La Provincia vieta ai ciclisti di fare la strada dei... ciclisti
È’ la strada che i ciclisti e i cicloamatori di un po’ tutta la Bassa percorrono più di freque, spesso capita di trovarli in gruppo, a percorrere quello che è noto come “il giro del prosciutto”....
È’ la strada che i ciclisti e i cicloamatori di un po’ tutta la Bassa percorrono più di freque, spesso capita di trovarli in gruppo, a percorrere quello che è noto come “il giro del prosciutto”. Ebbene, la Provincia, alla luce delle condizioni del manto stradale e delle proteste di qualcuno che si sarà evidentemente lamentato chiedendone il ripristino, ha intanto deciso di vietare il transito proprio ai ciclisti, oltre a moto e ciclomotori.

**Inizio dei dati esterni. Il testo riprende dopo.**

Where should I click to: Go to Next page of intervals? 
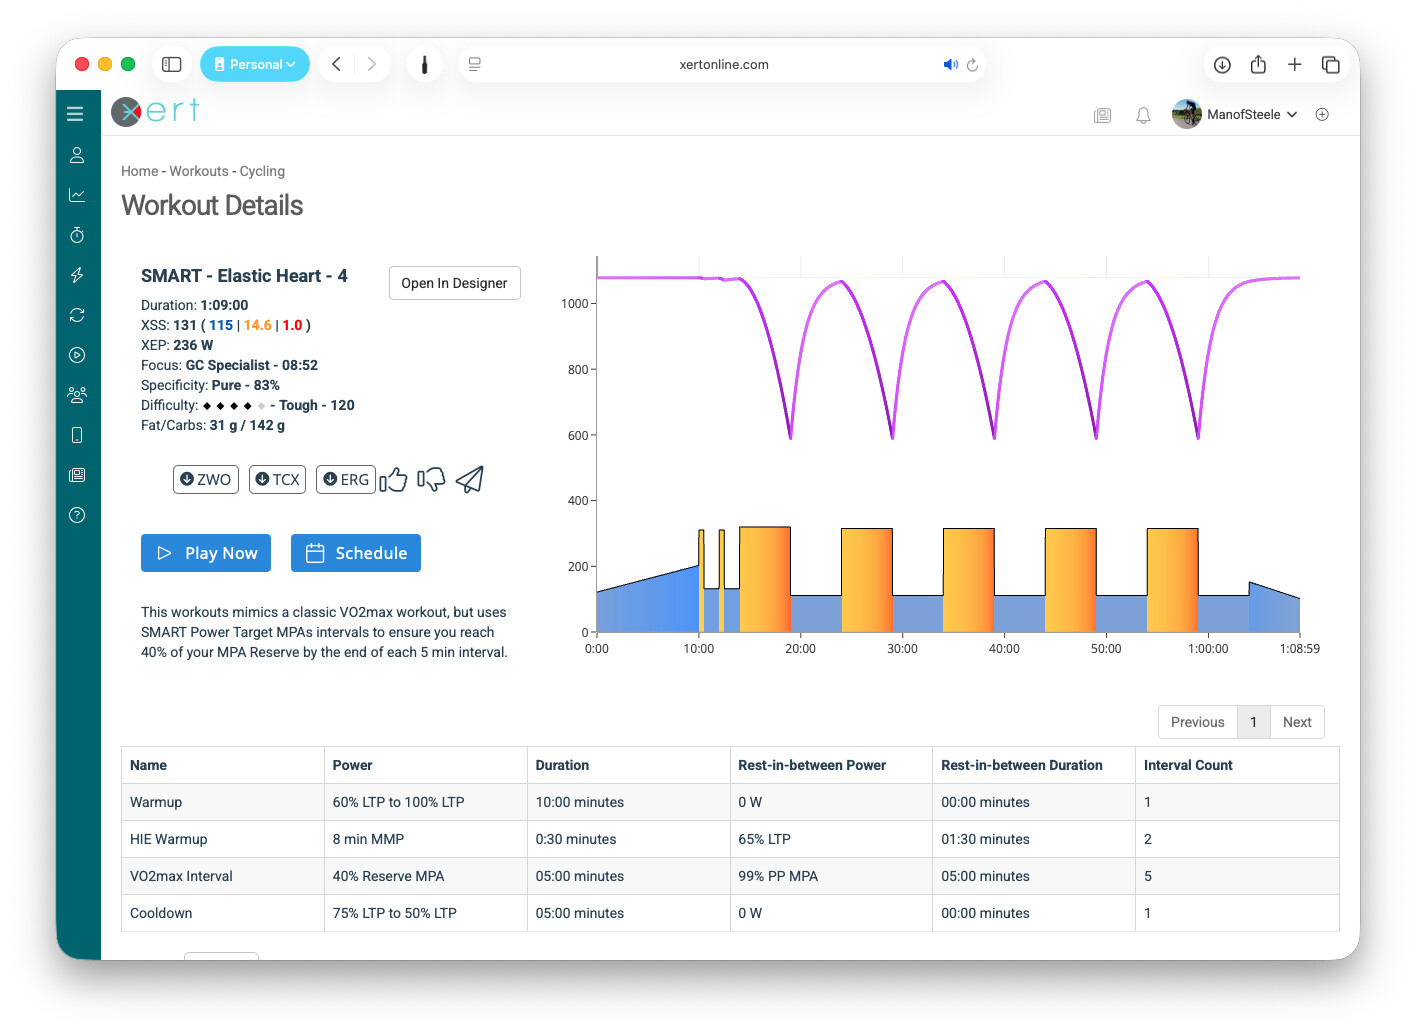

«Lungo la strada provinciale 9 in un tratto lungo circa 10 chilometri da Pavignane, nel comune di San Felice, fino all'intersezione con la provinciale 7, nel comune di Mirandola, vicino al confine ferrarese (zona Luia), e lungo la diramazione dell'Albero, da ieri è scattato il divieto di transito per tutti i mezzi a due ruote: motocicli, ciclomotori e biciclette», recita una nota della stessa Provincia. Il provvedimento - giustificao a Modena - è stato deciso dalla Provincia «per garantire una maggior sicurezza a causa del deterioramento del fondo stradale e in vista di un intervento di ripristino che partirà la prossima settimana».
Sul tratto la Provincia intervene spesso per eliminare fessure e avvallamenti che si formano a causa delle particolari condizioni del terreno. I tecnici del servizio provinciale Viabilità «raccomandano prudenza».